Energielandschaft von gestern

Energielandschaft - in Morbach im Hunsrück gibt es sie schon: ein Freizeit- und Informationsangebot zwischen Windrädern und Fotovoltaikfeldern. Eine Menge Fotos im Internet zeigt eine parkähnliche Landschaftsgestaltung.

Auch die Lausitz versucht mit dem Label Energieland Freizeittouristen anzulocken. Und mancherorts ist man geneigt zu fragen: Was bleibt ihr anderes übrig? Der Energiehunger des 19., vor allem aber des 20. Jahrhunderts hat tiefe Wunden in die Kulturlandschaft gerissen. Immer größere Fördertechnik durchwühlte immer größere Flächen im Tagebau. Der billige Strom war (und ist) jederzeit wichtiger als das Feld, das Dorf, die Kirche. Über die Dokumentation der Bauernhäuser in Heuersdorf vor dem Abbaggern berichteten wir in den Heften 2 und 3 2007. Die spektakuläre Umsetzung der Heuersdorfer Kirche nach Borna kann ein Beitrag zur Erinnerung sein, ein Ersatz für die verlorene Geschichte ist sie nicht.

Wenn die Bagger vorüber sind, sind die Konzerne heute zur Rekultivierung verpflichtet. Die ländliche Kultur ist damit weniger gemeint. Schon der Aufwand, auf den völlig ebenen Flächen wieder Forstwirtschaft betreiben zu können, ist immens. Der Sand der Lausitz wurde in der Eiszeit von der Last der Gletscher verfestigt und damit tragfähig. So wie er aus der Backerschaufel fällt, gleicht er jedoch Treibsand. Schmerzlich wahrgenommen wurde das, als im Juli 2009 in der Gemeinde Nachterstedt eine Siedlung teilweise in einen Tagebausee rutschte. 120 m lang war die Sandfläche, die auch ein Einfamilienhaus mit drei Bewohnern in die Tiefe riss. Niemand hatte sich die Gefahr bewusst gemacht, als in den 1930er Jahren die Wohnsiedlung auf der Bergbauhalde errichtet worden war. 
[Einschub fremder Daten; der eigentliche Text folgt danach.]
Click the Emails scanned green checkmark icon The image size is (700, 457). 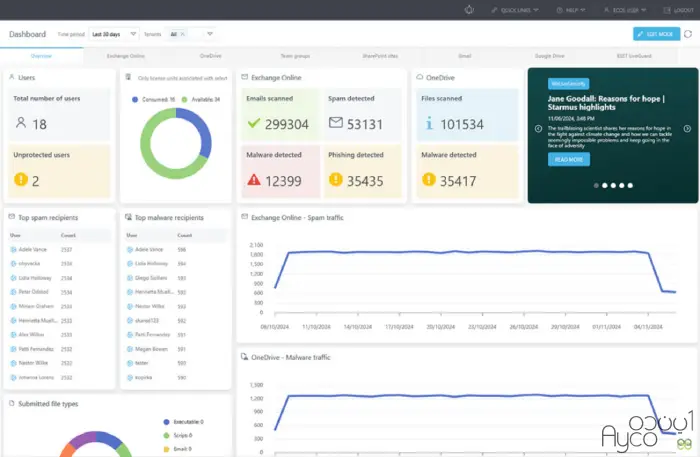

Milliarden werden derzeit ausgegeben, um ähnlichen Ereignissen in Zukunft vorzubeugen. Riesige Rüttelgeräte und Sprengungen in der Tiefe sorgen für die Verdichtung wenigstens eines Teils des Sandes, der dann den andern halten, aber auch Straßen und Forstwege tragen soll. Die Problematik wird verstärkt durch das ansteigende Grundwasser. Jahrzehntelang wurde der Grundwasserspiegel mittels Pumpen drastisch abgesenkt. Die Menschen hatten schon vergessen, was für eine feuchte Landschaft die Lausitz einst gewesen ist. Jetzt führt das steigende Wasser immer wieder zu neuen Rutschungen. Massen von Sand werden bewegt, um den Boden ein, zwei Meter, und damit über den Grundwasserspiegel, anzuheben. Substrate werden eingebracht, damit Pflanzen wachsen können. Das Ergebnis hat mit der zum Park gestalteten Energielandschaft in Morbach nichts gemein.

Oder doch. Besteigt man eines der Zeugnisse energieproduzierenden Größenwahns, die Förderbrücke F60 in Luckenwalde, so sieht man sie auch, die neuen Engergielandschaften. Endlos aneinandergreihte Photovoltaikanlagen können die Langeweile der Bergbaulandschaft nicht übertreffen. Wenn sie nicht allso schematisch aufgestellt wären, könnten die Windräder sogar belebend wirken in den endlosen Kieferwäldern. Was für Landschaften wollen wir hinterlassen?

Olav Helbig

Die Abraumbrücke F60 ist heute für Touristen zugänglich. Von hier sieht man
die Windräder in einer sonst eintönigen Landschaft.
Bodenbewegungen im früheren Tagebau.